In the records, take the lines starting with the line that contains "The height and" and going on through the line that contains "Viewport: 1200px width, 379px". Reproduce only those lines, replacing "Reset to Default" with "Restore Defaults" and leaving everything else unchanged.

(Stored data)
start

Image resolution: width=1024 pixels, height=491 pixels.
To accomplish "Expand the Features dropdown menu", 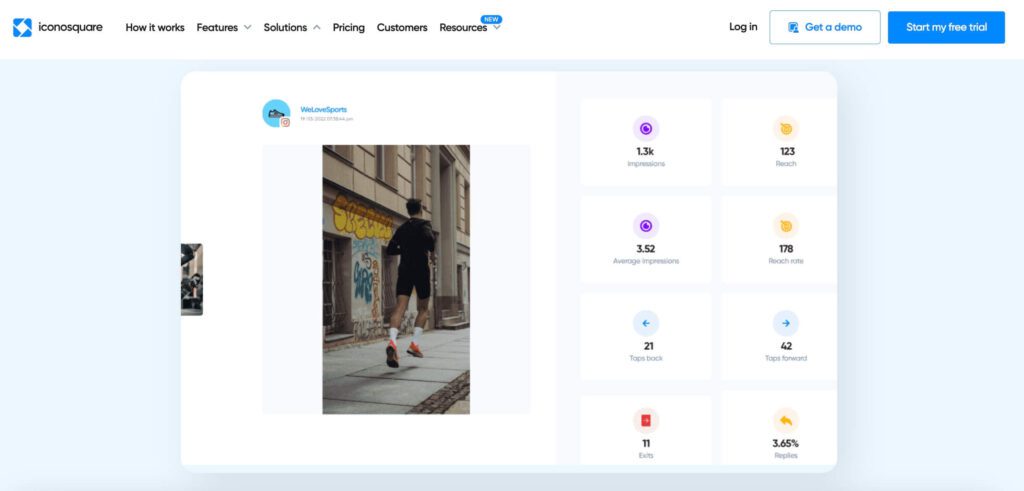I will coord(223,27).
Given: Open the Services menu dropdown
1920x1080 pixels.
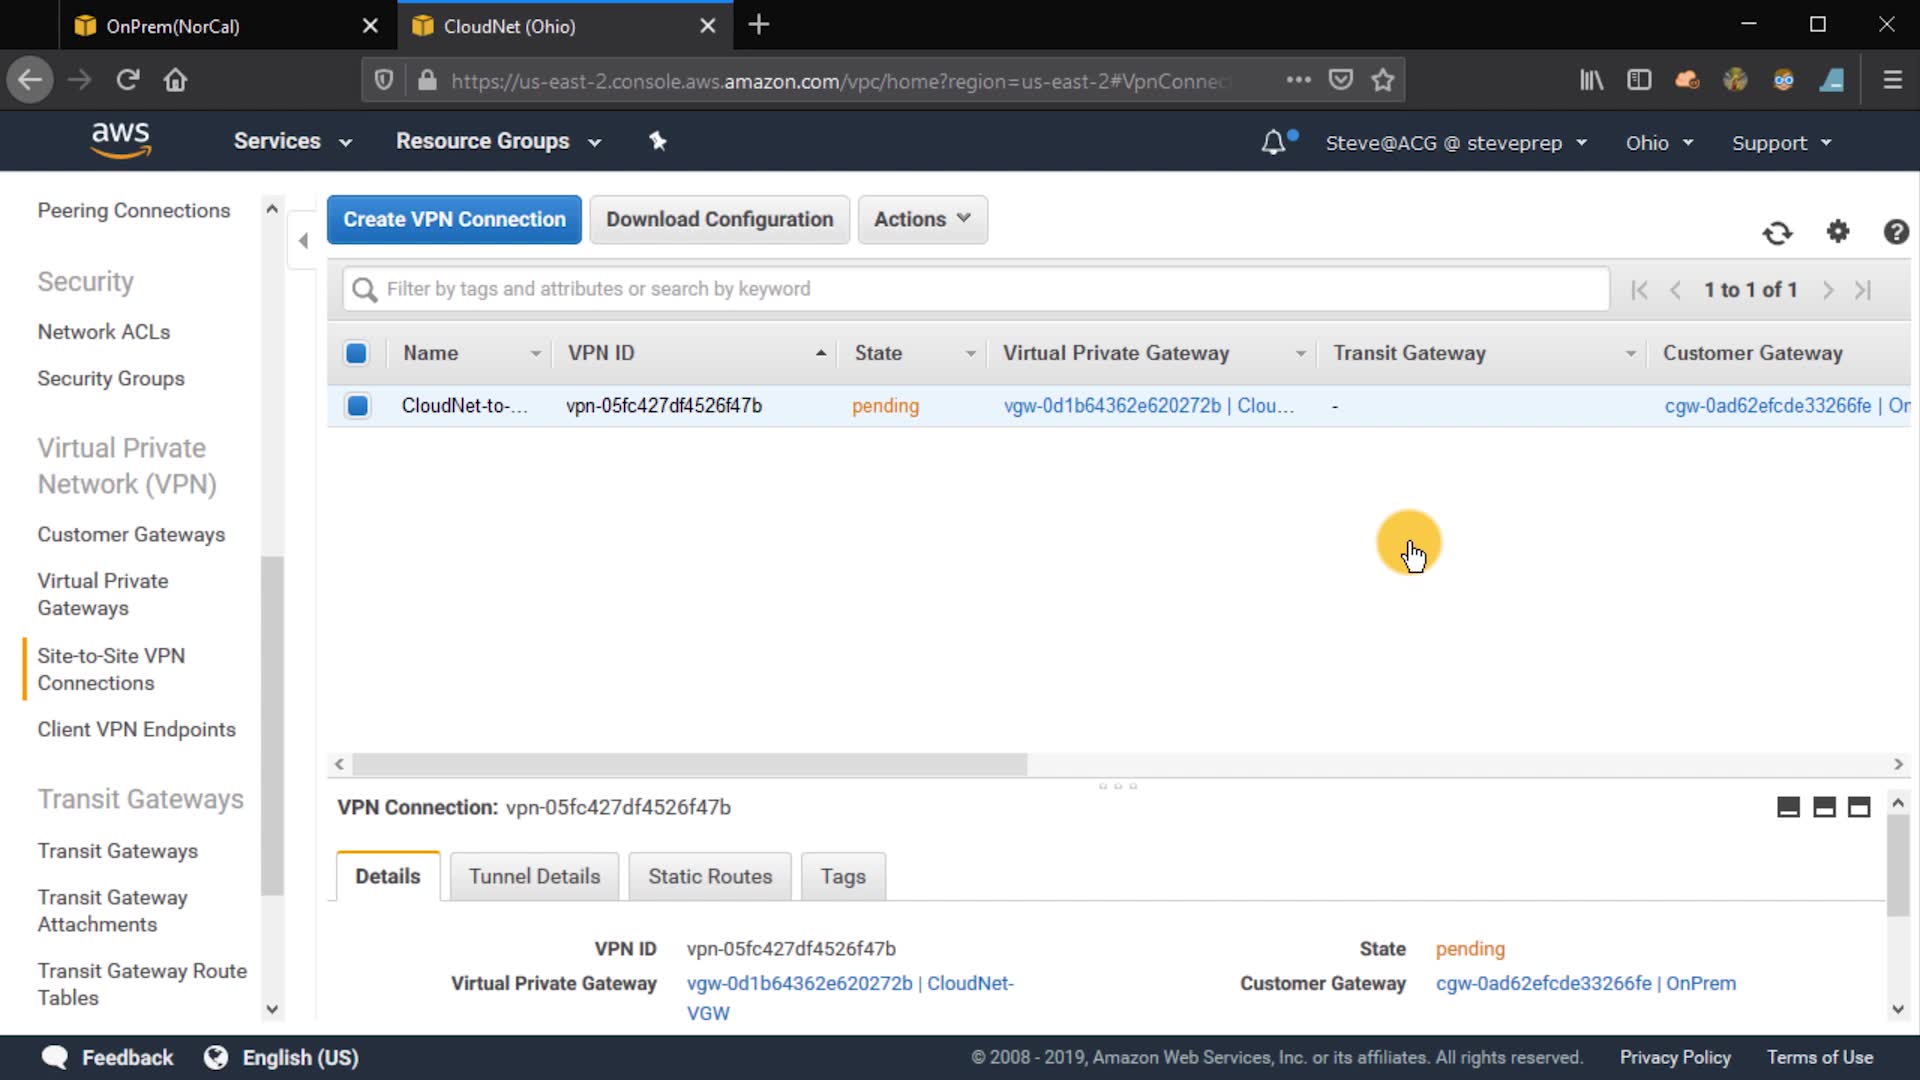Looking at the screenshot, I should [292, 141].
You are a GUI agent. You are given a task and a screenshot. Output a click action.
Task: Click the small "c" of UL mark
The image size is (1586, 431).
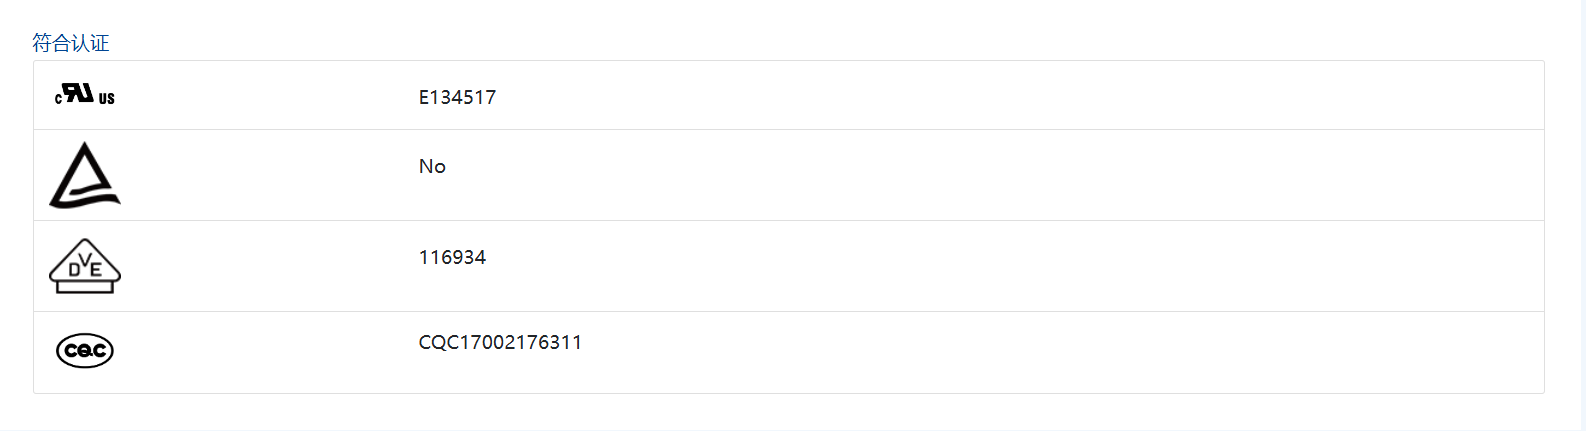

end
start

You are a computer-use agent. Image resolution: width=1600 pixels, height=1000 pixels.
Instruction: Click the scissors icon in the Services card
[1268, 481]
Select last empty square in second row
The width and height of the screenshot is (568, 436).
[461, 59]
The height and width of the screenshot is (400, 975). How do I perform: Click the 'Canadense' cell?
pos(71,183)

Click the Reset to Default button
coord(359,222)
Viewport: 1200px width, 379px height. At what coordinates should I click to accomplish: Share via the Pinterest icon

end

## FINAL RESULT
The height and width of the screenshot is (400, 975). How do I perform: Click the 'Canadense' cell?
pos(71,183)

Click the Restore Defaults button
coord(359,222)
Viewport: 1200px width, 379px height. At what coordinates should I click to accomplish: Share via the Pinterest icon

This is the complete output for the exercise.